» **PROVIDED TEXT**
Existing application code that targets Resemble directly migrates by swapping the base URL and the bearer token. Voice UUIDs and SSML payloads and precision settings and HD mode all carry over without modification. Resemble's official client libraries can be configured the same way by overriding their base URL.

Routing and failover across TTS providers

Voice agent stacks often run more than one TTS provider in production for cost and latency reasons. The gateway's Virtual Model abstraction extends to TTS providers the same way it does to LLM providers. A virtual model identifier maps to one or more physical TTS deployments with routing rules. Weight based routing distributes traffic by percentage across providers. Priority based routing tries the first provider and fails over on a 5xx or a timeout or a rate limit. Latency based routing sends traffic to whichever provider has the lowest p50 latency in the sliding window.

Failover for TTS works on the same primitives as LLM failover. Non retriable errors trigger an immediate retry on the next priority provider. Error spikes place a provider in a 5 minute cooldown and probe traffic checks for recovery. A team running Resemble Chatterbox Turbo as the primary low-latency path can failover to Cartesia or ElevenLabs without changing client code. The Virtual Model handles the selection.

Cost tracking captures TTS usage at the same granularity as LLM usage. The gateway records the input character count and the synthesis duration and the model and the team and the user against each request. The aggregator service computes per-team and per-user spend and feeds the same dashboards and budget enforcement primitives that already cover chat completions and embeddings. Rate limits apply through the Sliding Window Token Bucket algorithm with per-minute windows scoped on user or team or model. For TTS the unit is characters or requests rather than tokens but the algorithm is unchanged.

» **TASK PROMPT**
State whether each statement agrees with the text on TTS routing and failover, answering yes or no and quoting the words of the text that decide it: (a) Voice UUIDs must be changed when code that targets Resemble is migrated. (b) A provider with an error spike is placed in a 5 minute cooldown. (c) TTS rate limits use a different algorithm from the one used for tokens. The material that comes after this text isn't needed for the task.

» **INFORMATION SHOWN**
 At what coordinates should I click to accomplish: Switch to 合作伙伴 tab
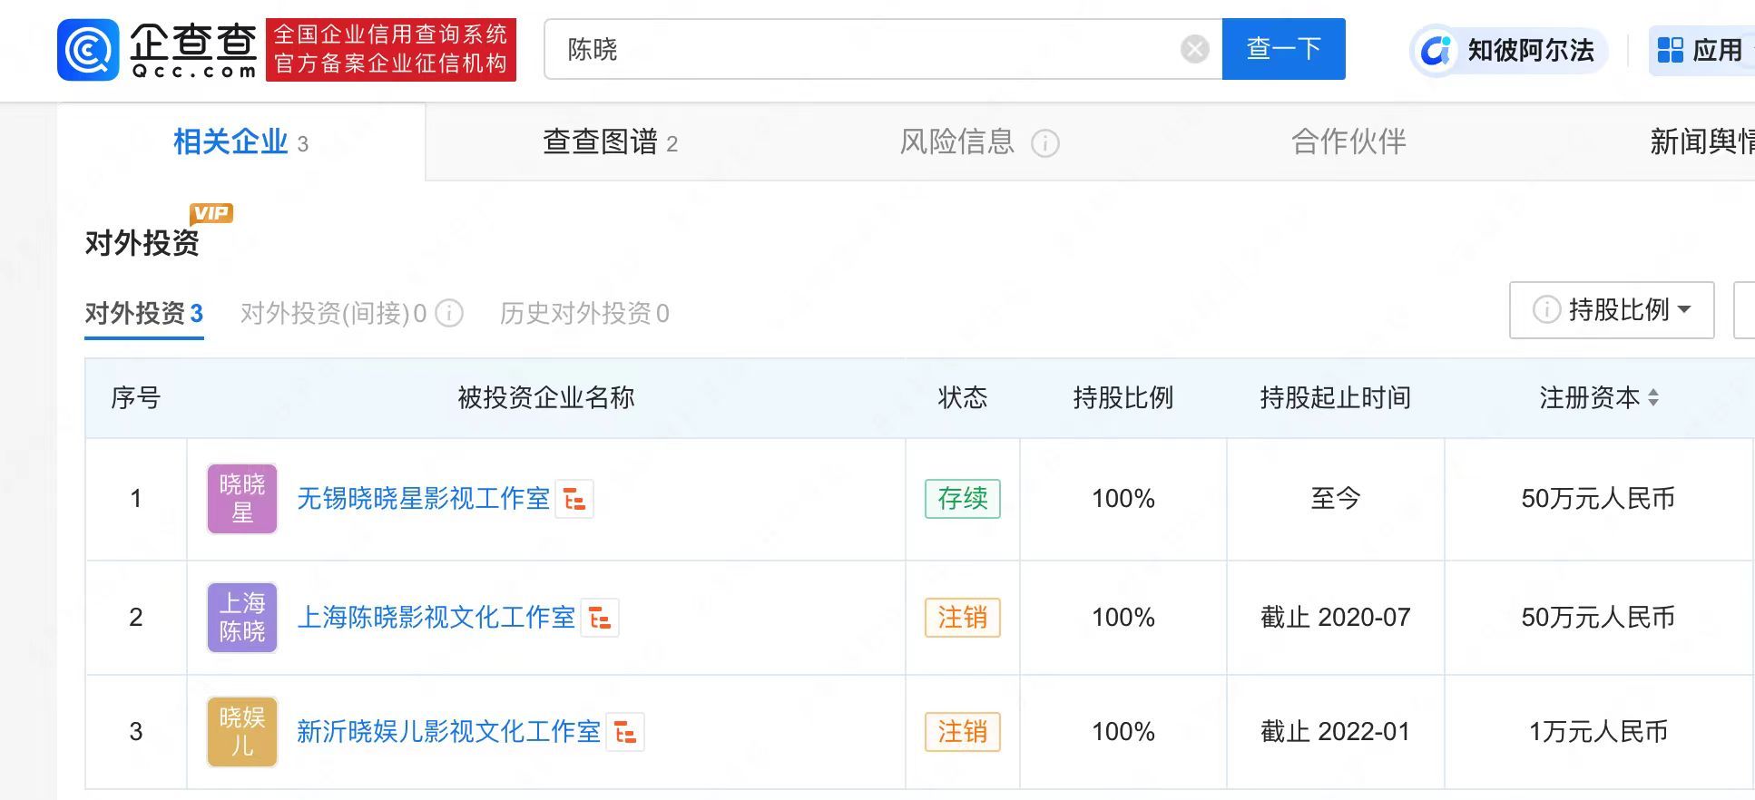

» **RESPONSE BELOW**
(a) No: "Voice UUIDs and SSML payloads and precision settings and HD mode all carry over without modification."
(b) Yes: "Error spikes place a provider in a 5 minute cooldown"
(c) No: "For TTS the unit is characters or requests rather than tokens but the algorithm is unchanged."